“Gerek PKK, gerek DAEŞ, gerek FETÖ olsun, terör örgütlerinin saldırılarına maruz kalmamızın nedeni (emperyalizmin) Irak ve Suriye’deki projelerdir. Türkiye’nin politikaları sayesinde bölgede projelerini hayata geçirmekte zorlananlar bizi terör örgütleriyle hizaya getirmeye çalışıyorlar. Dün akşam sayın Mesut Barzani buradaydı, kendileriyle uzun uzun konuştuk, çalıştık. Aynı şekilde Irak’ta da müşterek neler yaparız onları görüştük. Biz 100 yıl öncesini unutmuş olabiliriz ama karşımızdakiler çok iyi hatırlıyor ve öyle de davranıyorlar. Irak, Suriye, Balkanlar, Kafkaslar dediğimiz yerlerin sadece bir asır önce bu ülkenin parçası olduğu, orada yaşayanların öz be öz kardeşimiz olduğu gerçeğine sırtımızı dönemeyiz.” Cumhur Reisi Recep Tayyip Erdoğan. 24/8/2016/Ankara
100 yıl evel İslam milleti eski tabir ile yedi düvelin, küffarın sömürgeci emellerle kurdukları orduların, katil sürülerinin, maceracı hırsızların ve onlarla işbirliği yapan hainlerin muazzam saldırlarına maruz kaldı.100 yıl evvel değer odaklı, tevhid ve adalet odaklı toplum yapısı hastalıklı kurgularla, ırkçılıkla, mezhepçilikle, saçma sapan ideolojilerle paramparça edildi. Sonuçta herbirinin sahip olduğu bütün zenginlikler, müzelerindeki eserlerden kütüphanelerdeki kitaplara, madenlerinden topraklarına, sersefil edilen insan kaynaklarına kadar vahşice sömürüldü, sömürülmeye devam ediliyor. Bütün bu rezil sömürü süreci boyunca bir tek adamlarının burnu kanamadı, onlar adına bu topraklarda terör ile, şiddet ve kan ile vesayet kuranların cephelerinde sol adına, sağ adına, rezil ideolojik saplantılar adına, mezhepler adına ve sayamayacağımız türlü oyun ve planlar adına milyonlarca müslüman katledildi, köle edildi, edilmeye devam ediyor.

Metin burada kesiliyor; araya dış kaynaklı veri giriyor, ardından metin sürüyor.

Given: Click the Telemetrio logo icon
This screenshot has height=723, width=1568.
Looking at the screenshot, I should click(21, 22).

Bütün bu demokrasi, hümanizma, eşitlik maskeli sömürgecilik süreci boyunca şüphesiz emperyalizmin en büyük hedefi İslam milletinin kalpgahı olan Türkiye oldu. Adeta bir laboratuar gibi ince ince işledikleri Türkiye toplumunda da en çok paralize edilen kesimler, islam dünyası ile doğal bir ilişki hattı olan Kürt toplumudur. Bu gün çok ince bir akıl ile koydukları emperyalist çitlerle adeta köy köy, kasaba kasaba ortadan ikiye bölünen kürt toplumu, bununla yetinilmemiş kendi içinde de uçuk solcu fantizeler, ırkçı ve islam düşmanı faşist örgütler, akıl dışı din anlayışları ve sayılamayacak kadar çok sayıda terör örgütü eli ile adeta felç edilmiştir.

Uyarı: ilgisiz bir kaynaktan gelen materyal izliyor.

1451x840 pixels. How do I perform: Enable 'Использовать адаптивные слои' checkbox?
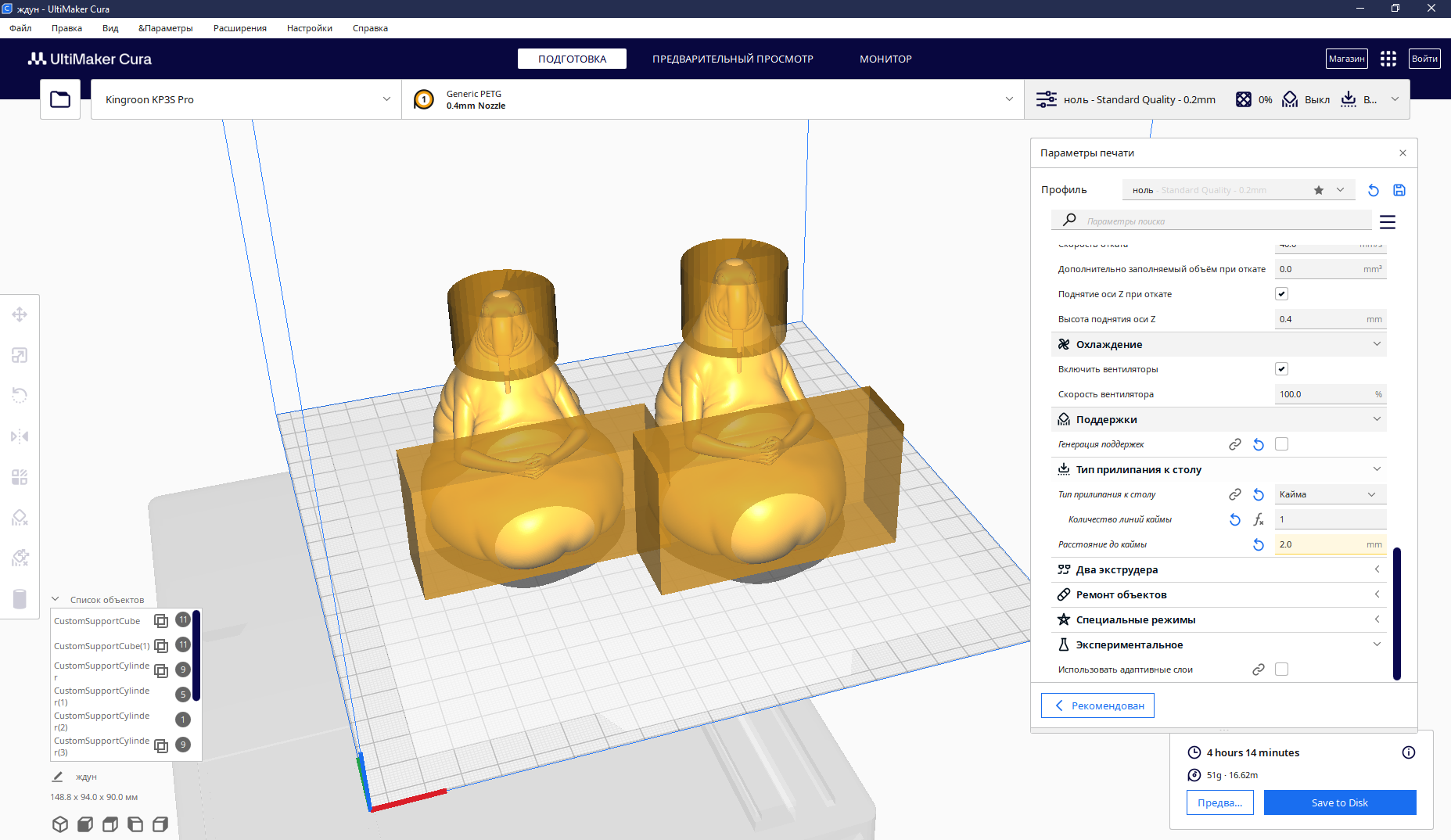1281,669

Kürt dünyası içinde bu emperyalist sömürgeciliğe direniyor numarası çeken hemen bütün sol/sosyalist/faşist örgütlerin, yapıların ortak noktası halktan, halkın değer ve inançlarından olabildiğince uzak olmaları hatta düşman olmalarıdır. Bu özellikleri ile de hepsi birer emperyalist proje, sömürge sürecinin proxy aktörleridirler. Hepsi halk düşmanıdır, hepsi Batılı sömürge güçlerinin bölgedeki sopalarıdırlar.
Bütün bunlar arasından, 100 yıla yaklaşan mücadeleri ile ayakta kalabilmiş, bütün gücünü ve meşruiyetini sömürge güçlerinden değil haktan almış, eline halkın kanı bulaşmamış tek organik hareket Barzani hareketidir.Şeyh Taceddin’nin torunları Barzaniler, bölgede Batılı odaklarca kurdurulan, Batılı sömürgecilerin çıkarlarına bekçilik eden bazı devletlerle neredeyse 100 yıldır köşe kapmaca oynuyorlar. Bu sert mücadele süreci boyunca, defalarca emperyalist güçlerin, İngilizlerin, Rusların ve onların yerli işbirlikçilerinin saldırılarına, katliamlarına maruz kaldılar. Buna rağmen değer odaklı, adalet ve inanç odaklı siyasadan asla vazgeçmediler. Nitekim bütün terör ve kumpaslara rağmen Mesut Barzani liderliğindeki IKBY, İslam dünyasının kalpgahı olarak bildikleri Türkiye ile asla karşı karşıya gelmemiştir. Zaman zaman inkarcı kemalist kadroların akıl dışı uygulamalarına rağmen, Türkiye’yi ve Müslüman ahaliyi asla düşman addetmemişleridir. Bu tavır Türkiye’deki halkın sabır ile adeta ilmek ilmek ördüğü ve 15 Temmuz devrimi ile taçlandırdığı Yeni Türkiye Devrimi benzeri, Kürt toplumunun bütün toplum tabanında büyük bir takdir kazanmıştır.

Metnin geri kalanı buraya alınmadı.